I leave the Hôtel Kron Prinz and wait outside the station for two hours before the train is due to leave. I fight literally and fearfully for—not a seat—but just standing-room. My first-class ticket procures me a few inches of space in a first-class corridor where the squash is so great that the surrounding faces touch mine and I cannot move hand or foot. There are fifteen people in each compartment. The corridors even are so full that men and women are standing in the lavatories. The order is given to close the windows while we go over the Rhine. I remember nothing more until I come to with my back against the wall and my mouth sweet with the delicious odour and purifying feel of peppermint. A kind German is popping little peppermint comfits into my mouth. Blessed Teuton! We travel like that for hours. It seems days. We have leisure to study the methods of the army of men working at the fortifications outside Cologne. The express pants along at a walking pace for a few miles, stops at a wayside station and fat market women fight their way in and stick their bulging baskets—faute de mieux—on our heads. One woman gets wedged in the lavatory door, adding suffocation to the other trials of the poor souls within. We arrive at Duisburg. The train will stop here seven hours. Seven minutes I had understood previously. I alight. The peppermint-providing Teuton and a charming German girl who has been already forty-seven hours on the journey, take me in tow. We wander through the town, we enjoy cream-laden chocolate, ice in a café, we speak of anything and everything except the war.

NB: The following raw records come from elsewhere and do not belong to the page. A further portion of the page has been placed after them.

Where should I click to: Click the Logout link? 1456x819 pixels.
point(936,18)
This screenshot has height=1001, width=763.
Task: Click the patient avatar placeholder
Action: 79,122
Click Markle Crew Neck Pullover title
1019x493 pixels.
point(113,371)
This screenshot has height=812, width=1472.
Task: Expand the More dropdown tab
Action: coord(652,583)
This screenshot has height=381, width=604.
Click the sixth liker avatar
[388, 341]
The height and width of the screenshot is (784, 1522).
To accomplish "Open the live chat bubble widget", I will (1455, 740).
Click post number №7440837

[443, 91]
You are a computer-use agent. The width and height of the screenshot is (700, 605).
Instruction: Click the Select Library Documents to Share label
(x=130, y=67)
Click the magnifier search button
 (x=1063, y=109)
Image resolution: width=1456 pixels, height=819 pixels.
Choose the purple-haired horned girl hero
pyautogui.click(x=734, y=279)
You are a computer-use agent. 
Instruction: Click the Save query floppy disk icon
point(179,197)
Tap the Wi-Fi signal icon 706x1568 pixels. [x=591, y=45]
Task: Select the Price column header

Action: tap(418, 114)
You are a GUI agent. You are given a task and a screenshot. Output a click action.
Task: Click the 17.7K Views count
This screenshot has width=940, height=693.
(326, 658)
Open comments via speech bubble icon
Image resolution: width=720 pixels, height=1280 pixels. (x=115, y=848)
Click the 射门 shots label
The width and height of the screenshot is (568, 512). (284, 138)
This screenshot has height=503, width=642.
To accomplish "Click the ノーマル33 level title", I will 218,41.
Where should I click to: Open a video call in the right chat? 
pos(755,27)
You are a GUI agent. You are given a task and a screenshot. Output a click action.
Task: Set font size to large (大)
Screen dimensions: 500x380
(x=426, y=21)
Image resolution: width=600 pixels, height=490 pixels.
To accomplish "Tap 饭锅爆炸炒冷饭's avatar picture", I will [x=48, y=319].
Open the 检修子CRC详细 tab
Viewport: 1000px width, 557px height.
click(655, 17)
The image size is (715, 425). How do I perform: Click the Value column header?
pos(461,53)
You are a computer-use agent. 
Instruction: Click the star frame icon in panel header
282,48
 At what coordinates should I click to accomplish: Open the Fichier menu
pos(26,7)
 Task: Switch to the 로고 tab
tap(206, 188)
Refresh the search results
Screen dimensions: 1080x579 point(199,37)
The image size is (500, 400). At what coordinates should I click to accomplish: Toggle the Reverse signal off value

At the station we admire the wonderful organisation of the Red Cross. Then we dine together. An obsequious waiter brings the menu—in French. A storm-cloud gathers on the faces of my two companions.
“Take it away. We don’t speak French any more,” he says roughly. We are reduced to Wienerschnitzel and beer. I dislike both. The train comes in bringing German wounded, all pale and very silent except one who is able to stand on the platform and becomes instantly the centre of a thrilled audience.
I offer my fruit to the silent, white-faced men who are making shift to find comfort on the hard cushions. “Why not?” says one indifferently reaching out his hand for the purple grapes. The others stare at me but are seemingly past interest.
The train starts. Our first-class compartment is as full as before, but instead of the beating sun, a blessed coolness has come to us with the darkness. My German friend meets her mother at Wesel. They all implore me to stay the night with them ... as many nights as I like. I am touched but must get on. I may yet be stopped on the frontier. Two soldiers, bayonets fixed, descend on me and demand papers. For the moment I have mislaid them. A crowd collects. Spy-baiting is always fun.
There is decided depression when I produce my passport and the Commandant’s papers. They let me pass. I enter the train for Goch and a talkative guard comes to keep me company. He was in charge of the train which has brought many prisoners through—thousands of French and only two English so far. “And very glad the French are to be here out of the fighting. They were all laughing as they came by,” he says.
At Goch I fall out. I can afford to sleep here, since I am in safety. And sleep I do in a small wayside hotel.
Little old ladies regale me at breakfast with tales of “hideous Belgian atrocities.” I catch a train to Flushing.
I hold in my lap all the way a French lady of eighty-six, who has already been seven days in the train. I am desperately afraid she will die in my arms. The rest of the carriage is filled with Japanese fleeing from Germany after their declaration of war. For once I bless their smallness of stature. They curl themselves up on the floor, in corners, on hand-bags. I am sure if need be they would travel quite contented in the rack. I notice their only European language is German. When I address them in French and English they cannot understand.
I get on the boat at Flushing. It all seems too good to be true. Two ladies plump down beside me and tell of their “terrible adventures,” in leaving Germany. These harrowing tales resolve themselves into the loss of some pretty frocks. It suddenly occurs to me that I too have lost all my clothes.